AA: So we started this conversation just focusing on where in South Africa you came from. and the questions people asked you about that. But now I'm understanding how much broader and deeper this question is. It's not just about what region or city you come from. It's just having an identity from scratch with the state. That's a big deal for a young person to have to deal with.
SN: Yes. It was very frustrating because the home affairs department wasn't of much help to me — especially because my mother died a few months after I found her. So I was left to fight the citizenship battle on my own. Without an elder or a parent with you, it becomes more difficult because the department won't listen to what you have to say. They want a parent or an elder there that can vouch for you. I didn't have anybody, having grown up in foster care. I had no family, I didn't know anybody, and so it was a battle that I had to fight alone, basically.

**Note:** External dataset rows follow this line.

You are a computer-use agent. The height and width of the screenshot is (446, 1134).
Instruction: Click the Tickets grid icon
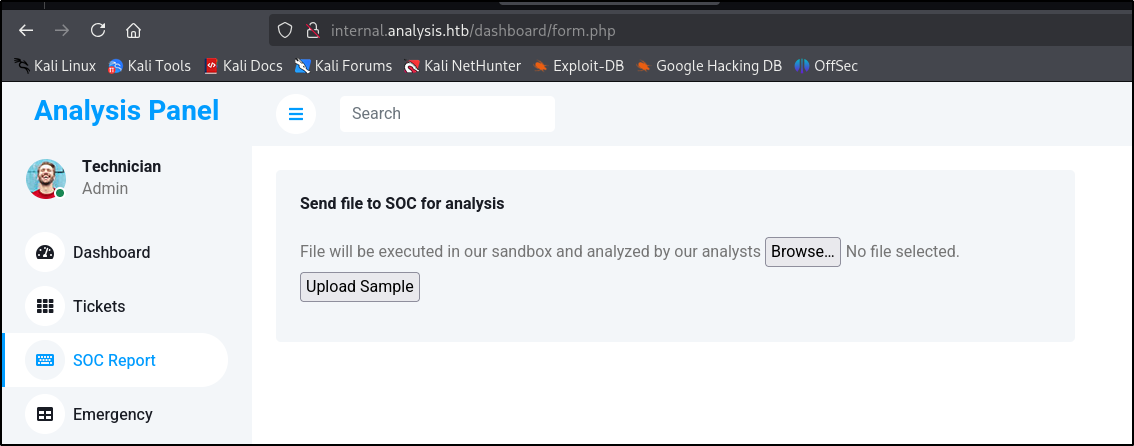tap(45, 306)
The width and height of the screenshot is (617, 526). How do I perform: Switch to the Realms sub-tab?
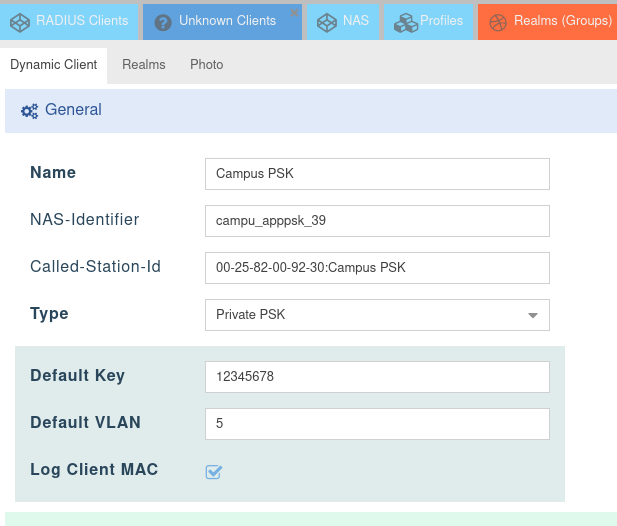pyautogui.click(x=144, y=65)
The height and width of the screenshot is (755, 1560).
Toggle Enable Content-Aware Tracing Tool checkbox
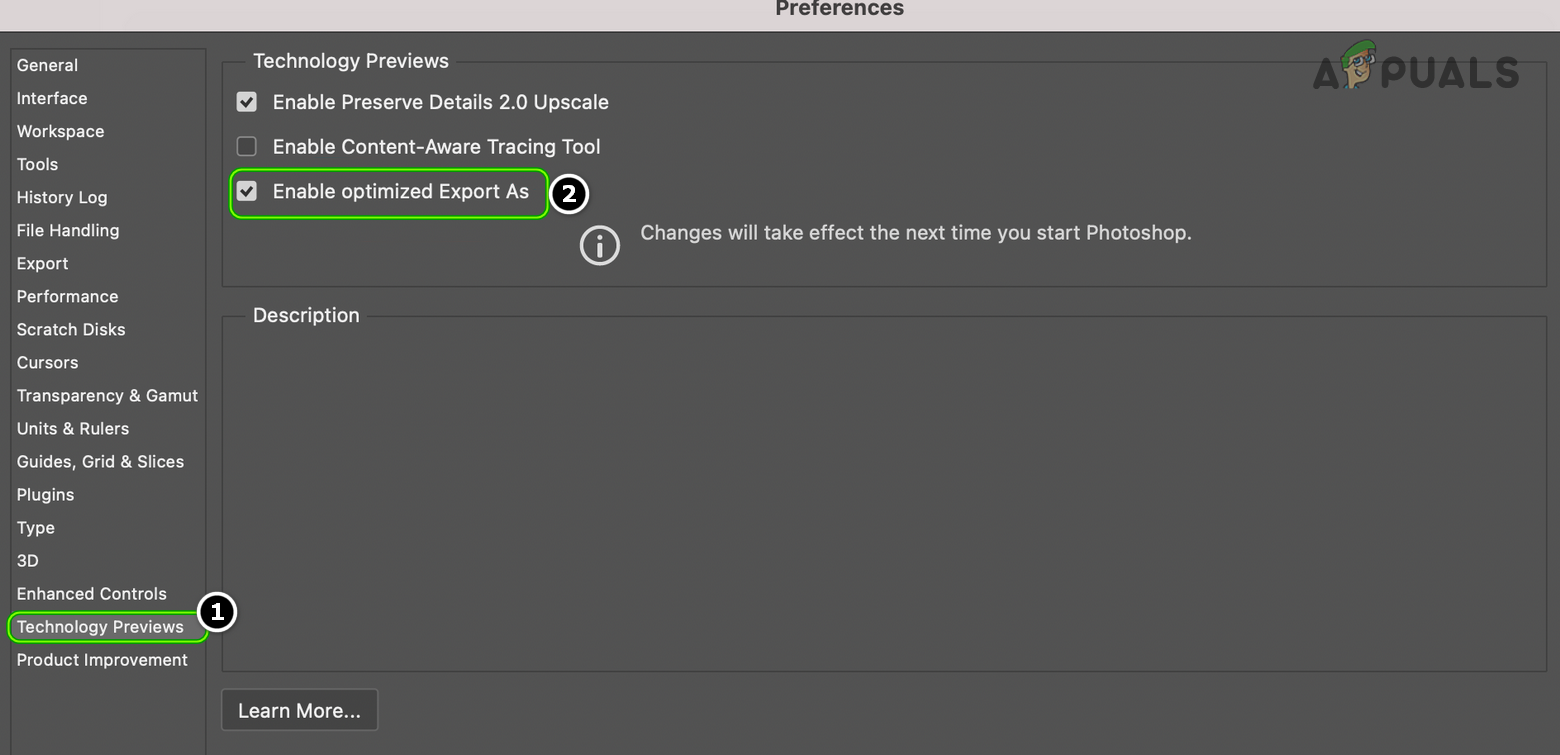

That was a very difficult period of my life. It was very exhausting. It made me question a lot about who I am and why I am here. It even brought me, at times, to have suicidal thoughts. And so it was a very, very difficult period in my life. But I was very resilient. I soldiered on. And in the end, I achieved what I set out to achieve. And today I have my South African citizenship. And I'm proud of my resilience and my hard work that I put in, the suffering that I had to go through — being told that I don't even exist.
The department told me, “ To us, basically, you don't even exist.” And I would ask the question, “What do you mean I don't exist? I'm standing right in front of you. You can see me. What do you mean I don't exist?” And that was very hurtful and painful. But in the end, it all paid off. And today, I am a proper South African citizen with documents. So I'm proud of what I was able to achieve.
AA: It is truly an impressive struggle. And I really salute that you've been able to fight through and reach this point. Thank you so much. I think there are going to be many people who are given some courage listening to you, knowing that they face problems, but that it's possible to prevail. Thank you so much.
SN: I really appreciate the opportunity.